I quote bfd/doc/bfdint.texi:

    In the absence of a supplement, it's easier to work with @samp{Rela}
    relocations.  @samp{Rela} relocations will require more space in object
    files (but not in executables, except when using dynamic linking).
    However, this is outweighed by the simplicity of addend handling when
    using @samp{Rela} relocations.  With @samp{Rel} relocations, the addend
    must be stored in the section contents, which makes relocateable links
    more complex.

    For example, consider C code like @code{i = a[1000];} where @samp{a} is
    a global array.  The instructions which load the value of @samp{a[1000]}
    will most likely use a relocation which refers to the symbol
    representing @samp{a}, with an addend that gives the offset from the
    start of @samp{a} to element @samp{1000}.  When using @samp{Rel}
    relocations, that addend must be stored in the instructions themselves.
    If you are adding support for a RISC chip which uses two or more
    instructions to load an address, then the addend may not fit in a single
    instruction, and will have to be somehow split among the instructions.
    This makes linking awkward, particularly when doing a relocateable link
    in which the addend may have to be updated.  It can be done---the MIPS
    ELF support does it---but it should be avoided when possible.

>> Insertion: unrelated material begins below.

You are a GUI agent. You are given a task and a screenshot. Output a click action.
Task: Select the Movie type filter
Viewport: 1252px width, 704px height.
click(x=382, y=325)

In short, it's much easier to get the implementation right when using
RELA relocations.

RELA relocations also permit more flexible handling of split
instructions.  When the addend has to be gathered together from two or
more instructions, the linker has to be able to find them all, which
makes it harder to duplicate some and even harder to move them around.
This takes away flexibility from the compiler, which may want to be
able to move the instructions around freely in order to fill delay
slots and the like.

A statically linked executable contains no relocation information, so
there is no performance difference between REL and RELA relocations.

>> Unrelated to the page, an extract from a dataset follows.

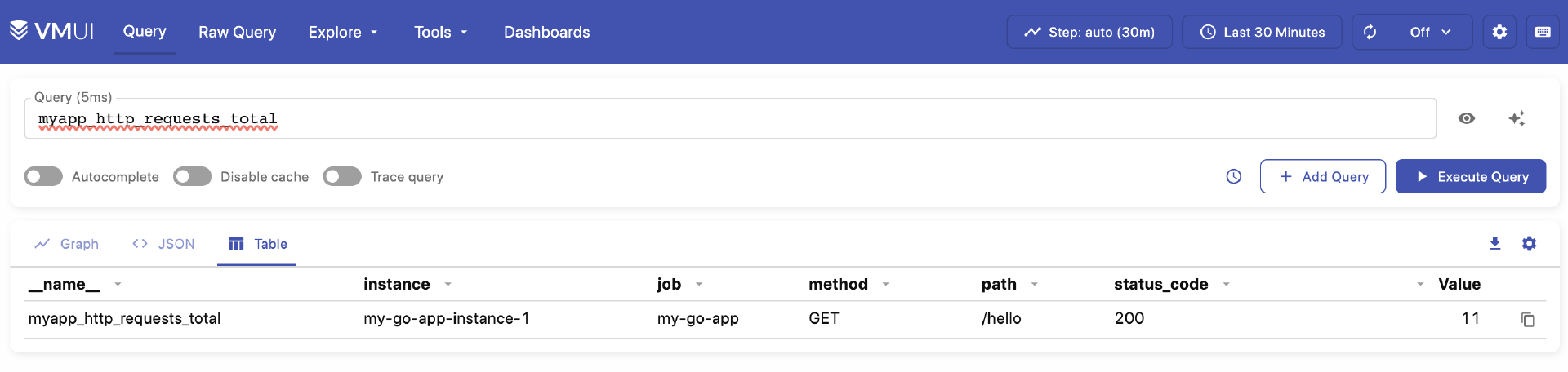Copy row value with copy icon
The height and width of the screenshot is (372, 1568).
pyautogui.click(x=1527, y=320)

A dynamically linked executable does contain relocation entries.  A
RELA relocation is 4 bytes larger than a REL relocation (8 bytes
larger for a 64 bit target).  A REL relocation is 8 bytes, a RELA
relocation is 12 bytes (16 and 24 for a 64 bit target).

I checked /lib/libc.so.6 on an i386 RedHat 5.2 GNU/Linux system.  It
has 1914 dynamic relocations.  With REL relocations, that takes 15312
bytes, or 3 pages assuming a 4K page size as on the i386.  With RELA
relocations, it takes 22968 bytes, or 5 pages.

So the cost of using RELA relocations is reading 2 disk pages from the
cache each time a program is run.  (The ix86 uses REL relocations,
incidentally.)

Actually, it's not so simple, because the dynamic linker does not have
to process the jump table relocation entries each time.  They can be
handled lazily.  However, most programs will force at least some jump
table relocations to be processed, so it is likely that the dynamic
linker will have to read all the dynamic relocations at some point.

A complex program may conceivably have enough dynamic relocations to
force an extra page to be read, but I doubt that is common.

Ian